Solo los jueces podrán cerrar las webs de descargas ilegales

A dos días de aprobarse el anteproyecto de ley contra la piratería, González-Sinde asegura que la nueva normativa, muy cuestionada por los internautas, «será del agrado de todos»

0

Continúa el suspense, pese a que se despejan algunas incógnitas. La ministra de Cultura, Ángeles González-Sinde, manifestó ayer, sobre la posibilidad de cerrar páginas web que utilicen contenidos sujetos a la Ley de Propiedad Intelectual, que el Gobierno trabaja para conseguir una fórmula que satisfaga a todos e insistió en tranquilizar a los ciudadanos.

«Estamos trabajando sobre ese punto y creo que llegaremos a una fórmula que será del agrado de cada una de las partes, pero lo importante es que los cibernautas estén tranquilos, porque la red va a seguir siendo siempre, porque es imparable, esa vía de comunicación, de expresión y herramienta de trabajo que es para muchos, además de contribuir a la difusión de la cultura», sostuvo.

Tras presentar el programa cultural de la Presidencia española de la UE, la guionista y directora de cine recordó que la fórmula elegida se conocerá el viernes tras el Consejo de Ministros. Eso sí, ya se ha filtrado que no prosperará la iniciativa anunciada hace un mes por la que se iba a crear un órgano dependiente del Ministerio que cerraría a través de un procedimiento judicial -que no administrativo- páginas que considere que vulneran la Ley de Propiedad Intelectual. En este sentido, la responsabilidad recaerá sobre un juez que de un modo rápido -de una semana a un mes- emitirá su fallo.

Sobre la idoneidad o no de acabar con los sitios de la red que proporcionan descargas ilegales, Sinde comentó: «Lo iremos viendo con el tiempo; la tecnología es cambiante y no hay motivos para estar preocupados, sino para ser constructivos y mirar adelante».

En su opinión, «lo más pragmático es que los derechos de todo el mundo sean compatibles y que podamos tener cuanta más cultura en internet, mejor, y que pueda seguir habiendo gente que se dedique a crear, y cada vez tengamos más poemas, más novelas y más discos nuevos de artistas nuevos».

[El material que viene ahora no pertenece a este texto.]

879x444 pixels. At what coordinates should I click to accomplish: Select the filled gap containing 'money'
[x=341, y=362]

González-Sinde no quiso dar más detalles de los planes del Ejecutivo al respecto, pero sí justificó por qué esas leyes figurarán como norma o reglamento dentro de la Ley de Economía Sostenible: «Lo vemos cada día, el nuevo modelo financiero de la sociedad tiene que ver muchísimo con la divulgación del conocimiento y el derecho al acceso a las nuevas tecnologías».

Otro tema peliagudo es el de las ayudas al cine español por parte de la UE, cuya anunciada negación ha supuesto un frenazo en seco para muchas producciones nacionales, sobre todo, modestas.

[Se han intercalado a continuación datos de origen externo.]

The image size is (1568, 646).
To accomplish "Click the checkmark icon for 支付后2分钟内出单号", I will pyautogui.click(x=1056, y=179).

Así, la ministra confió en que la Comisión Europea se pronuncie en breve sobre las subvenciones para este año una vez que se hayan reincorporado los funcionarios tras las vacaciones navideñas. Conviene recordar que el Ejecutivo comunitario mantiene bloqueada la convocatoria de ayudas públicas hasta que se aclare si son compatibles con la legislación de los Veintisiete.

Por otra parte, el motivo principal por el que la ex presidenta de la Academia de Cine viajó a Bruselas fue para transmitir a sus colegas que España apostará durante los seis meses de presidencia europea que le corresponden, y que ahora se inician, por reafirmar la identidad de la cultura del Viejo Continente, promover el turismo cultural mediante la creación del Sello de Patrimonio Cultural Europeo e impulsar la cultura digital con una visión única en la UE.

Una manera de transmitir estos objetivos fue la presentación de Travesías, una vídeo instalación de 33 metros de largo por 1,65 metros de ancho del artista madrileño Daniel Canogar, que traza en el aire una forma ondulante en la que se pueden ver imágenes de multitud de personas andando o arrastrándose por el suelo; reflejo de «múltiples transformaciones».